When erasing iOS or iPadOS 17+ devices, you can select Return to Service which:
  • Automatic setup: Device proceeds through Setup Assistant to home screen without user intervention
  • Auto re-enrollment: Device automatically re-enrolls into Iru after erasure
  • WiFi configuration: Automatically joins WiFi network from selected Library Item
  • Ethernet support: Works with tethered Ethernet connections (kiosks) without WiFi profile
Return to Service Considerations:
  • Activation Lock must be removed before issuing Return to Service command
  • Do not select Library Items with EAP-TLS 802.1X networks with SCEP client identity
  • Return to Service will not work with Automated Device Enrollment that requires authentication
  • Self Service apps will not automatically reinstall when erased from Iru (unlike user-initiated erases)
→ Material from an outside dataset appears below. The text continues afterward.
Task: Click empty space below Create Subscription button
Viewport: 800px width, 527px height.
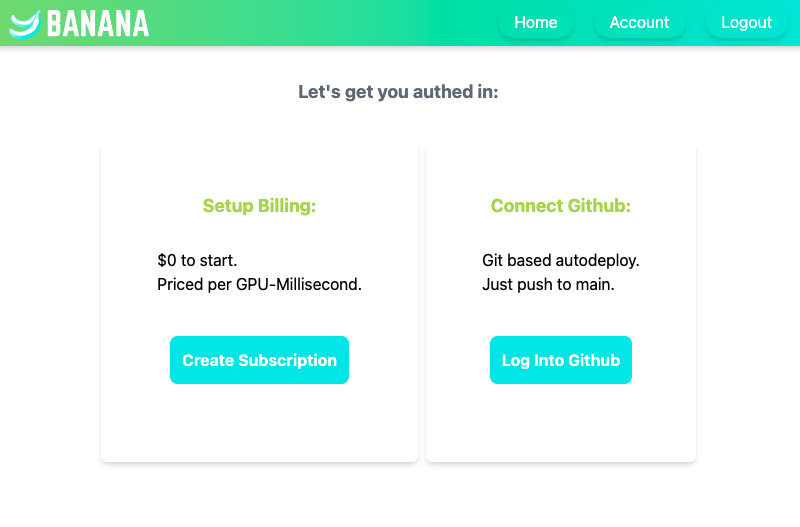Action: coord(259,425)
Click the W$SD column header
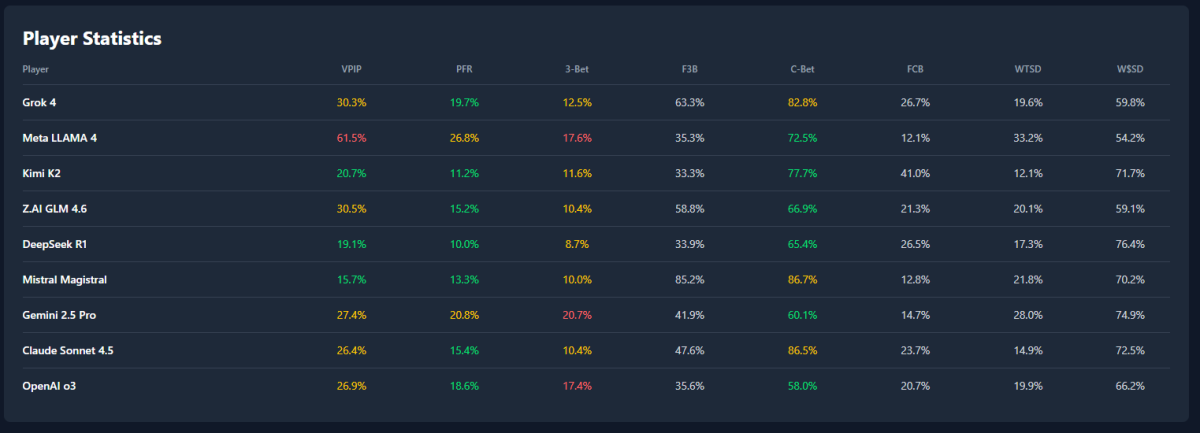Screen dimensions: 1200x433 point(1130,69)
tvOS and visionOS Erase Behavior

  • tvOS: Initiates a Reset, device reboots and presents Setup Assistant
  • visionOS: Initiates Erase All Contents and Settings

EACS Requirements

  • Bootstrap token required: EACS will fail if no bootstrap token is escrowed
  • Recommended method: Use Iru Web App rather than local Erase Assistant for better results
  • Auto Advance preparation: Properly prepares Mac for re-enrollment using Auto Advance

Legacy Firmware Passwords

In macOS Monterey, Intel-based Macs with T2 Security Chip will perform EACS when receiving an Erase Device command from Iru. However, if a legacy firmware password is present, the device will completely erase and require macOS reinstallation. To preserve EACS behavior, move the device to a Blueprint without a Recovery Password library item before sending the Erase Device command.

Before Erasing a Device

Important: Erasing a device will permanently delete all data and cannot be undone. Ensure you have backed up any important data before proceeding.

Pre-Erase Checklist

1

Backup important data

Ensure any important user data has been backed up before erasing the device.
2

Verify device ownership

Confirm that the device belongs to your organization and you have authority to erase it.
3

Notify the user

If possible, inform the device user that the device will be erased and data will be lost.
4

Check device status

Verify the device is online and can receive the erase command.

Erase Command Execution

Command Delivery

  • MDM Channel: Erase commands are delivered through the platform’s MDM framework
  • Immediate Delivery: Commands are sent immediately when the device is online
  • Queue for Offline Devices: Commands are queued and delivered when the device comes online

Execution Timeline

Online Devices

Commands execute within minutes of being sent for devices that are currently online.

Offline Devices

Commands are queued and will execute when the device next connects to the internet.

Troubleshooting

Possible causes:
  • Device is offline or not connected to the internet
  • Device is locked (Apple devices)
  • MDM enrollment issues
Solutions:
  • Check device connectivity and online status
  • For Apple devices, ensure the device is not locked
  • Verify MDM enrollment is active and functioning
Possible causes:
  • Insufficient storage space
  • Corrupted recovery partition
  • Hardware issues
Solutions:
  • Check device storage space
  • Try a different erase type (Local vs Cloud for Windows)
  • Contact device manufacturer for hardware issues
Possible causes:
  • Erase process still in progress
  • Device needs manual intervention
  • Hardware failure
Solutions:
  • Wait for the erase process to complete (can take 30-60 minutes)
  • Check device status in Iru
  • Contact device manufacturer if hardware issues are suspected

Security Considerations

Data Protection

  • Complete Data Removal: Erase commands remove all user data, applications, and settings
  • Secure Erase: Modern devices use secure erase methods that make data recovery extremely difficult
  • Compliance: Erase commands help meet data protection and compliance requirements

Best Practices

1

Document the erase

Keep records of when and why devices were erased for audit purposes.
2

Verify completion

Confirm the erase was successful by checking device status in Iru.
3

Update inventory

Update your device inventory to reflect the erased device status.